歌舞伎町のホストクラブなどに新型コロナウイルス対策を呼び掛けに回る新宿区の吉住健一区長(左から2人目)ら(時事通信フォト)

歌舞伎町のホストクラブなどに新型コロナウイルス対策を呼び掛けに回る新宿区の吉住健一区長(左から2人目)ら(時事通信フォト)

 緊急事態宣言が発令されるころは、パチンコホールが責められた。その後、日本中が静まりかえっていた5月が過ぎ、6月になると新宿区の呼びかけで集団検査を受けた歌舞伎町のホストクラブで集団感染が起きていたことが発覚。記者会見で小池百合子・東京都知事は「ホストクラブ」で発生と繰り返し、ホストやホストクラブが非難されるようになった。感染が発覚した彼らの多くは症状が出ていない、もしくはごく軽症だったので、集団検査を受けなければ新規感染者に数えられないままだった可能性も高い。感染症への対応が積極的な地域なのだから、真面目に向き合っていると世間からも信用されると期待したが、現実はそうではなかった。

 緊急事態宣言さえ解除されれば、という丸田さんの淡い期待はもはや消えたに等しい。海の日を含めた7月の連休前も、客は戻らなかった。4月から3ヶ月間、なんとか歯を食いしばってきたが、もう前を向く気力も無くなった。

「もういいです。補償がン十万円とか、バカにされているような気持ちです。税金だってしっかり払ってきたのに、これかと。恨み言をいうのは性に合わないのですが、今回ばかりは流石にね。恨みしかない。いずれは飲食業界そのものも攻撃されるだろうし、やり続ける自信がない。飲食は二度とやらないでしょう」(丸田さん)

#### [練習問題]
1. 歌舞伎町をめぐる記事では、集団検査で感染が判明したホストたちは、検査を受けなければ新規感染者に数えられないままだった可能性が高いとされています。その理由を一、二文で説明しなさい。
2. 歌舞伎町をめぐる記事を、丸田さんの発言の後から書き継ぎなさい。
ここからのデータは、別の出典から取ったものです。

#### [入力データ]
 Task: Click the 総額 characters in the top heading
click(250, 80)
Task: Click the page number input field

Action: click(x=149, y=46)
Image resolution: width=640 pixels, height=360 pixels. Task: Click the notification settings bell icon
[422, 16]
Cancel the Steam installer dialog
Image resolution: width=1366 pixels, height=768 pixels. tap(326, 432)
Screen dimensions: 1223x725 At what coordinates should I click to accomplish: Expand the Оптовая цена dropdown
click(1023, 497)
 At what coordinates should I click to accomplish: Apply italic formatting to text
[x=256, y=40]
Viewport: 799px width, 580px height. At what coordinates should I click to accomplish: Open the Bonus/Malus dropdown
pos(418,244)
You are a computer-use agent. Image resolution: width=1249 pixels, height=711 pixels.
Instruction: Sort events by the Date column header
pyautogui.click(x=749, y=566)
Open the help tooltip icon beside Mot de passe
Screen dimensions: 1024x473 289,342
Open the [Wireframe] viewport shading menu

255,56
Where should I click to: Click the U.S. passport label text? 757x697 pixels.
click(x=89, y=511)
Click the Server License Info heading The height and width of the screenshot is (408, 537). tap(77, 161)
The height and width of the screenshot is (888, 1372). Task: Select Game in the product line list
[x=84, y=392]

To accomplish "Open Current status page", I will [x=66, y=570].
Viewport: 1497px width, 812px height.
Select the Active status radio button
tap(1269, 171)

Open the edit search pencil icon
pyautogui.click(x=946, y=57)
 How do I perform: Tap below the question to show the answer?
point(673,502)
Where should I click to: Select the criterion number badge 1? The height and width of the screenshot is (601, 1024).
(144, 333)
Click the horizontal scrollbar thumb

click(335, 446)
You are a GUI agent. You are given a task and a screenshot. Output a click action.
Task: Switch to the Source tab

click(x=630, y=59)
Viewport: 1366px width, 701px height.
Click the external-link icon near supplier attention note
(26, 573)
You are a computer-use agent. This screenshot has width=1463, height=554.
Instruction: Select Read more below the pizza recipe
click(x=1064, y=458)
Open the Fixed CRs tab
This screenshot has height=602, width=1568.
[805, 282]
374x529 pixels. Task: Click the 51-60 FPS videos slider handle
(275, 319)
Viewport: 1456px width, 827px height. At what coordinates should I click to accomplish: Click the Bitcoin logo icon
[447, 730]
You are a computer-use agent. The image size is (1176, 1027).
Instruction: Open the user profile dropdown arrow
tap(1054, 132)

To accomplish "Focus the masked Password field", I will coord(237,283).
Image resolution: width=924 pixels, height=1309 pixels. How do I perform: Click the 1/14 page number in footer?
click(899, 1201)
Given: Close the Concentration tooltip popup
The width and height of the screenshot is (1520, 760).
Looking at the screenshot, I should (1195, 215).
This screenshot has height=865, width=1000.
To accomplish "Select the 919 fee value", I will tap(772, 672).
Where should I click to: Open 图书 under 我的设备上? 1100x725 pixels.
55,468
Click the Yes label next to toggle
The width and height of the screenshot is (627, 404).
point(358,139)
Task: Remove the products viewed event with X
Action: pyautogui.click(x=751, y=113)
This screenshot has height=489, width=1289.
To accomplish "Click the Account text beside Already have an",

#### [解答]
1. 感染が判明したホストたちの多くは症状が出ていないか、ごく軽症でした。そのため、集団検査を受けなければ感染が見つからず、新規感染者に数えられないままだった可能性が高いのです。

2.
 同じく新宿歌舞伎町の飲食店から消えているのは、客だけではない。そう話すのは、東京都内の不動産会社役員だ。

「第二波の到来か、新宿はコロナの巣だ、なんてマスコミで言われて、流石に歌舞伎町の飲食店経営者も諦める人が増えました。4月から3ヶ月間はなんとか持ちこたえたのに、もう無理だと辞めていく。借金で3ヶ月を乗り越えた店の中には、夜逃げするような経営者も出始めています。みんな期待していたからこそ、こういう事態になって、悪者のように言われて、精神を病んでしまった人もいる。新宿はゆっくり死んでいっているかのよう」(都内の不動産会社役員)

 緊急事態宣言下でもこっそり営業を続けたツケが、ホストや夜の街に回ってきたのは自業自得かもしれない。だが、何も保障されないから生きるために必死で闇営業を続けた、というのは十分に理解できる「理由」だ。ただ世間は、やりどころのないコロナへの恨みを、ホストにぶつけ夜の街にぶつけ、最後は新宿が悪いとまで言い始めた。新宿が死ねば、次は渋谷が悪い、六本木が悪いとなるだろう。夜の街が死ねば、今度は飲食店やサービス業に攻撃の矛先が向かうはず。コロナをなんとか乗り越えようとしている人類同士が、八つ当たりでお互いの首を絞め合うばかり。本当に取り組むべきは何なのか、議論すべき問題はどこにあるのか、わざと的を外すようなことばかり繰り返している。このままでは、いろいろなコトが取り返しがつかなくなるのではないか。